Nevertheless, Krutwig also made immense improvements to his physique once he arrived at the school’s Lake Shore Campus, dropping 35 pounds over a four-month span. Moser’s 5:45 a.m. “boot camp,” which consisted of warm-ups, defensive drills and conditioning over two five-day periods in mid-September, aided his progress. He and his teammates then would return to the gym after their classes for another workout and an occasional practice.
“The first day (of the boot camp), it was just an eye-opener,” Krutwig said. “This is a whole new level from high school. But that’s what brought us together a little bit more.”
Moreover, Krutwig cited how the coaching staff looked to run a slice of its offense through him from the get-go. Over the summer, he primarily was used in the low post with others cutting from the perimeter into the paint. Moser subsequently involved him in the high post and elbow area in the fall with the same aftereffect.
After Custer’s ankle injury in Loyola’s 65-59 upset win at then-ranked No. 5 Florida on Dec. 6 – the program’s first top-five win since 1984 – Krutwig went on to notch a season-high seven assists in a 24-point win over UIC. His teammates aided him in that department, too, as the Ramblers are tied with No. 1 Villanova and No. 4 Duke for the fourth-highest team field-goal percentage in college basketball (51 percent).
Krutwig continued to start once Custer returned Jan. 7, but he has entrenched himself as more of a scoring threat over the past four games, averaging 15.3 points a contest, along with nine rebounds a game.
“He’s really embracing getting lower and more leveraged and more physical on offense,” Moser said. “We wanted him to be a little bit more selfish, and now I think he’s thinking, ‘Hey, if I can win the battle of position and get a little deeper catch, I can go score it.’”
Loyola racked up victories in each of those matchups, aiding its six-game winning streak.
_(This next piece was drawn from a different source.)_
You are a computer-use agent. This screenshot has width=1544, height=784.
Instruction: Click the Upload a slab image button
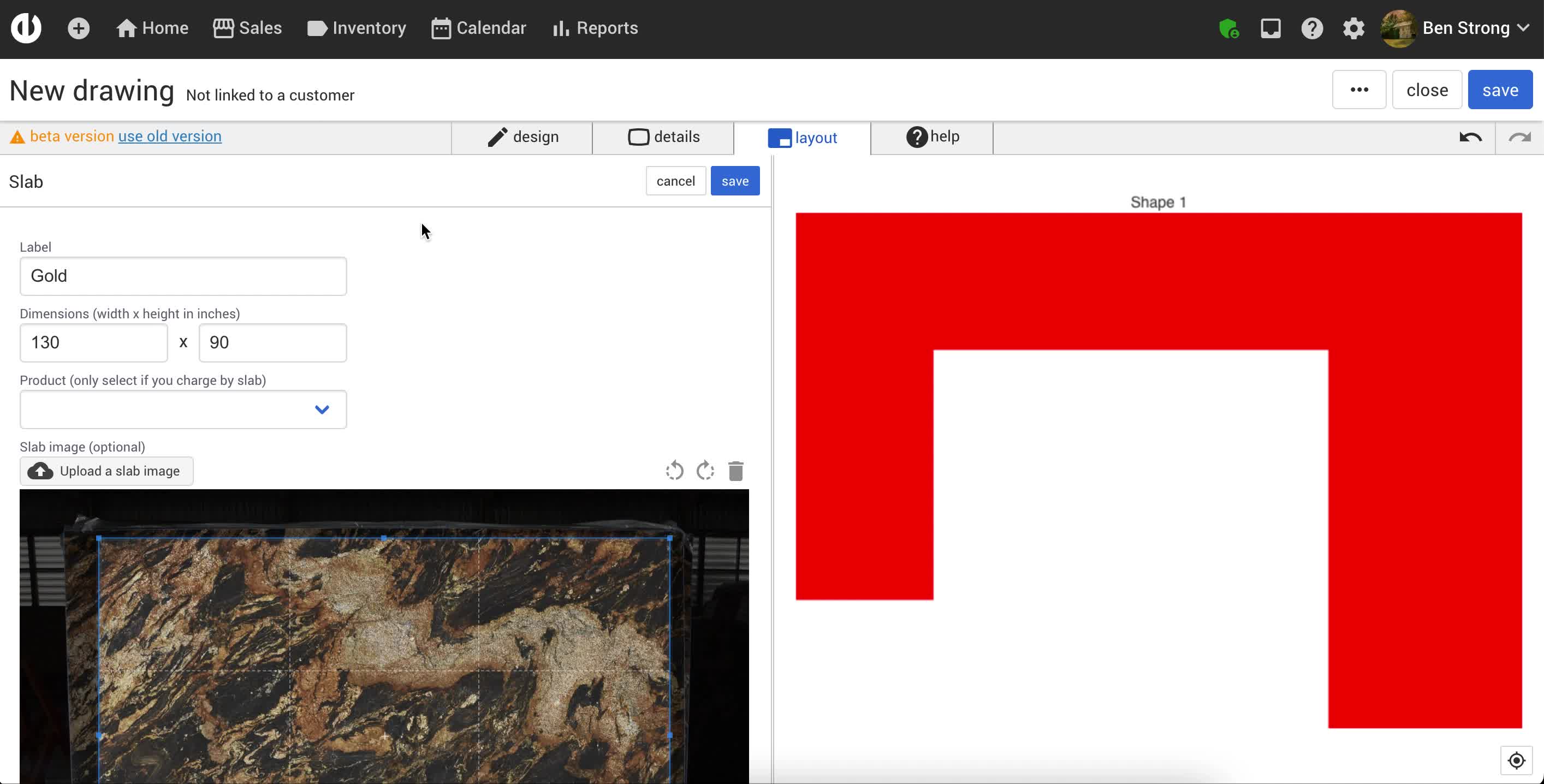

During their impressive stretch, Custer acknowledged his and Krutwig’s increased chemistry in pick-and-roll situations. The redshirt junior said the two worked on plenty of give-and-go plays in practice once he fully recovered, which coincides with the beginning of the Ramblers’ run.
“It’s fun to play with him because he’ll catch it wherever you throw it to him,” Custer said. “It’s (pick-and-roll) been a really big part of our team.”
But in order for Loyola to sustain its success – and make its first trip to the NCAA tournament since the 1984-85 season – Krutwig said the team’s pressure defense must remain intact. The program ranks first in the conference in scoring margin (plus-9.6) as a result.
Until then, he’s said he’s just ecstatic to continue to see his parents at the remainder of the Ramblers’ home games in Gentile Arena, similar to his days at Jacobs.
“Everything that I could’ve imagined is happening right now,” Krutwig said.